Just like Rockstar gave out a free copy of Vice City to people who pre-ordered GTA4, consider giving out copies of your previous games (assuming this isn’t your first title) along with your game in the early or pre-launch stages. This can help provide a frame of reference for your potential to be successful as a developer, as well as generally drum up hype and get people excited.
There are several indie game campaigns to refer back to as resources, or even just inspiration.

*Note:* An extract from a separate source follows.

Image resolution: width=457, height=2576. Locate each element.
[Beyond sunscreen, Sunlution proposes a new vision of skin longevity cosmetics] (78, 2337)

For instance, Austin, TX-based Devolver Digital is known for their support and release of Hotline Miami, the neon, top-down game from Dennaton. For their pre-launch campaign, Devolver opened a phone line in Miami, Florida so people could call and leave voice messages. After the game launched, the studio made a trailer using these fan-created voice recordings.
Additionally, the game’s cover art was created by Swedish painter Niklas Åkerblad, originally the character designer and animator at Shortfuse Games. The artwork, combined with the music for the game, was used in marketing but has since taken on a life of its own. The electronica/synthwave soundtrack alone has a mixtape aesthetic (picture Drive meets Cocaine Cowboys), and became so huge that Laced Records produced the collector’s edition vinyl for it. If your game has awesome features like a custom soundtrack or beautiful visual aesthetic, try tapping into other relevant tangential niches and getting exposure there. There is a lot of overlap between these communities.
Further Reading If You Enjoyed This Post
Marketing Games: Sun Tzu And The Fine Art of Succeeding Before You Begin
Game Marketing Strategy: Mapping Out Your Path to Success
Market Positioning: The Art of Fighting Without Fighting
Pre-launch campaigns are valuable for the success of a game. They are great for establishing a solid community before the game goes live, and help drive sales upon launch.
Creating a successful pre-launch campaign does require effort, but it should be entertaining every step of the way. Explaining the DLC to players helps with engagement, while hyping up the game. Using resources like blogs, social media, and YouTubers is invaluable in game marketing. It very much boils down to giving people something, whether it be information, a t-shirt, exclusive footage, or in the case of the reliable content creators, a Steam key. When you give to your community and interact with them, they give back and will stay loyal to you.